* [Activity]: The response should be an exact copy of every record.

Saved data entries
──────
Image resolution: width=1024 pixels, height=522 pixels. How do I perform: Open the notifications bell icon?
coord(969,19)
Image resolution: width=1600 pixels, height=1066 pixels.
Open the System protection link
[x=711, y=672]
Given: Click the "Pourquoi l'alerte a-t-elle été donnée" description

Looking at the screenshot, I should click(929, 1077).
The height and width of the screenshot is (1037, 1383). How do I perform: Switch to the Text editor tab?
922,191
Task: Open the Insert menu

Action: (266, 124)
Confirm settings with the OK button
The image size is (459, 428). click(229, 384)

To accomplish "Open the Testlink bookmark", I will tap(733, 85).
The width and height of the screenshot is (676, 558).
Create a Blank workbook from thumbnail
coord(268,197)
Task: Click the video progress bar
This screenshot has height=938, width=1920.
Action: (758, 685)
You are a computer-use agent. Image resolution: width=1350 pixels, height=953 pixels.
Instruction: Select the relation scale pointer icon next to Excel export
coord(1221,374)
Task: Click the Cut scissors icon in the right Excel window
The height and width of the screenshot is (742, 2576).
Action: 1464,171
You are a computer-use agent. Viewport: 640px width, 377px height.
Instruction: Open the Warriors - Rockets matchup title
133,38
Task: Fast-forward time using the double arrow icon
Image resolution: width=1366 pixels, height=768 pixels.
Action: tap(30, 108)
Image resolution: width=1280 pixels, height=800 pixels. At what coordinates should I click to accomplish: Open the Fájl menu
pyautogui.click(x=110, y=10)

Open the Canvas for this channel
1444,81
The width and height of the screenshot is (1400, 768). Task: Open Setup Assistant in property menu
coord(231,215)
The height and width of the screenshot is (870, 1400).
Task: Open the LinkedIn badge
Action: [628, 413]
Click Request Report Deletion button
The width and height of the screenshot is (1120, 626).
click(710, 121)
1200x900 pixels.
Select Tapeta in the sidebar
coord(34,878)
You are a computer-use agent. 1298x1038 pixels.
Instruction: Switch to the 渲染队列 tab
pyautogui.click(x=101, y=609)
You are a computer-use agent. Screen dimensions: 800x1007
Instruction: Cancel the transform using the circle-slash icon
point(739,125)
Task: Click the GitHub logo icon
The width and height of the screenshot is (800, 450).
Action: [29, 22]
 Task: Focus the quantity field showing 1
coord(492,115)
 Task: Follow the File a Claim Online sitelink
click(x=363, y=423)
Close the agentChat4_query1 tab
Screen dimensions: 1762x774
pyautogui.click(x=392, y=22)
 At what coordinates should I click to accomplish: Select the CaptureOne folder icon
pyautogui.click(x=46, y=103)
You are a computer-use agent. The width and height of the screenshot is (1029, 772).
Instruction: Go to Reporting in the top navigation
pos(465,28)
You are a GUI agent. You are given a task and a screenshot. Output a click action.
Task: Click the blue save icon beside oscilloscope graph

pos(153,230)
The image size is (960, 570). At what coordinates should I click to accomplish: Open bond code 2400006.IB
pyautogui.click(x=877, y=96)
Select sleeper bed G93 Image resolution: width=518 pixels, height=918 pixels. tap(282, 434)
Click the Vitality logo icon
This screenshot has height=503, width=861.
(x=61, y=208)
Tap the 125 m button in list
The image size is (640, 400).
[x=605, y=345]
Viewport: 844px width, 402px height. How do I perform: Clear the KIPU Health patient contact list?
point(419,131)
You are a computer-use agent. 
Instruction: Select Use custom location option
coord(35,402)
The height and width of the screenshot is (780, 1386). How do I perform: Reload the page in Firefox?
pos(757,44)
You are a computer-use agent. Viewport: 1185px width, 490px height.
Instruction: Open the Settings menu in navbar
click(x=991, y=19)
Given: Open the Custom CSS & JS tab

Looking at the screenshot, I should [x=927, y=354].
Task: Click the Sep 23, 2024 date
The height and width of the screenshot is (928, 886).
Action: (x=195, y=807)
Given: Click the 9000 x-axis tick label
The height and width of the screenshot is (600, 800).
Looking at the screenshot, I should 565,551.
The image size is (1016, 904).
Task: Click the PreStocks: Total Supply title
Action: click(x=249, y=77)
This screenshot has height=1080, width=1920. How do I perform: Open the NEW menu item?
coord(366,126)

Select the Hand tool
──────
* [Exercise response]:
Image resolution: width=1024 pixels, height=522 pixels. How do I perform: Open the notifications bell icon?
coord(969,19)
Image resolution: width=1600 pixels, height=1066 pixels.
Open the System protection link
[x=711, y=672]
Given: Click the "Pourquoi l'alerte a-t-elle été donnée" description

Looking at the screenshot, I should click(929, 1077).
The height and width of the screenshot is (1037, 1383). How do I perform: Switch to the Text editor tab?
922,191
Task: Open the Insert menu

Action: (266, 124)
Confirm settings with the OK button
The image size is (459, 428). click(229, 384)

To accomplish "Open the Testlink bookmark", I will tap(733, 85).
The width and height of the screenshot is (676, 558).
Create a Blank workbook from thumbnail
coord(268,197)
Task: Click the video progress bar
This screenshot has height=938, width=1920.
Action: (758, 685)
You are a computer-use agent. Image resolution: width=1350 pixels, height=953 pixels.
Instruction: Select the relation scale pointer icon next to Excel export
coord(1221,374)
Task: Click the Cut scissors icon in the right Excel window
The height and width of the screenshot is (742, 2576).
Action: 1464,171
You are a computer-use agent. Viewport: 640px width, 377px height.
Instruction: Open the Warriors - Rockets matchup title
133,38
Task: Fast-forward time using the double arrow icon
Image resolution: width=1366 pixels, height=768 pixels.
Action: tap(30, 108)
Image resolution: width=1280 pixels, height=800 pixels. At what coordinates should I click to accomplish: Open the Fájl menu
pyautogui.click(x=110, y=10)

Open the Canvas for this channel
1444,81
The width and height of the screenshot is (1400, 768). Task: Open Setup Assistant in property menu
coord(231,215)
The height and width of the screenshot is (870, 1400).
Task: Open the LinkedIn badge
Action: [628, 413]
Click Request Report Deletion button
The width and height of the screenshot is (1120, 626).
click(710, 121)
1200x900 pixels.
Select Tapeta in the sidebar
coord(34,878)
You are a computer-use agent. 1298x1038 pixels.
Instruction: Switch to the 渲染队列 tab
pyautogui.click(x=101, y=609)
You are a computer-use agent. Screen dimensions: 800x1007
Instruction: Cancel the transform using the circle-slash icon
point(739,125)
Task: Click the GitHub logo icon
The width and height of the screenshot is (800, 450).
Action: [29, 22]
 Task: Focus the quantity field showing 1
coord(492,115)
 Task: Follow the File a Claim Online sitelink
click(x=363, y=423)
Close the agentChat4_query1 tab
Screen dimensions: 1762x774
pyautogui.click(x=392, y=22)
 At what coordinates should I click to accomplish: Select the CaptureOne folder icon
pyautogui.click(x=46, y=103)
You are a computer-use agent. The width and height of the screenshot is (1029, 772).
Instruction: Go to Reporting in the top navigation
pos(465,28)
You are a GUI agent. You are given a task and a screenshot. Output a click action.
Task: Click the blue save icon beside oscilloscope graph

pos(153,230)
The image size is (960, 570). At what coordinates should I click to accomplish: Open bond code 2400006.IB
pyautogui.click(x=877, y=96)
Select sleeper bed G93 Image resolution: width=518 pixels, height=918 pixels. tap(282, 434)
Click the Vitality logo icon
This screenshot has height=503, width=861.
(x=61, y=208)
Tap the 125 m button in list
The image size is (640, 400).
[x=605, y=345]
Viewport: 844px width, 402px height. How do I perform: Clear the KIPU Health patient contact list?
point(419,131)
You are a computer-use agent. 
Instruction: Select Use custom location option
coord(35,402)
The height and width of the screenshot is (780, 1386). How do I perform: Reload the page in Firefox?
pos(757,44)
You are a computer-use agent. Viewport: 1185px width, 490px height.
Instruction: Open the Settings menu in navbar
click(x=991, y=19)
Given: Open the Custom CSS & JS tab

Looking at the screenshot, I should [x=927, y=354].
Task: Click the Sep 23, 2024 date
The height and width of the screenshot is (928, 886).
Action: (x=195, y=807)
Given: Click the 9000 x-axis tick label
The height and width of the screenshot is (600, 800).
Looking at the screenshot, I should 565,551.
The image size is (1016, 904).
Task: Click the PreStocks: Total Supply title
Action: click(x=249, y=77)
This screenshot has height=1080, width=1920. How do I perform: Open the NEW menu item?
coord(366,126)

Select the Hand tool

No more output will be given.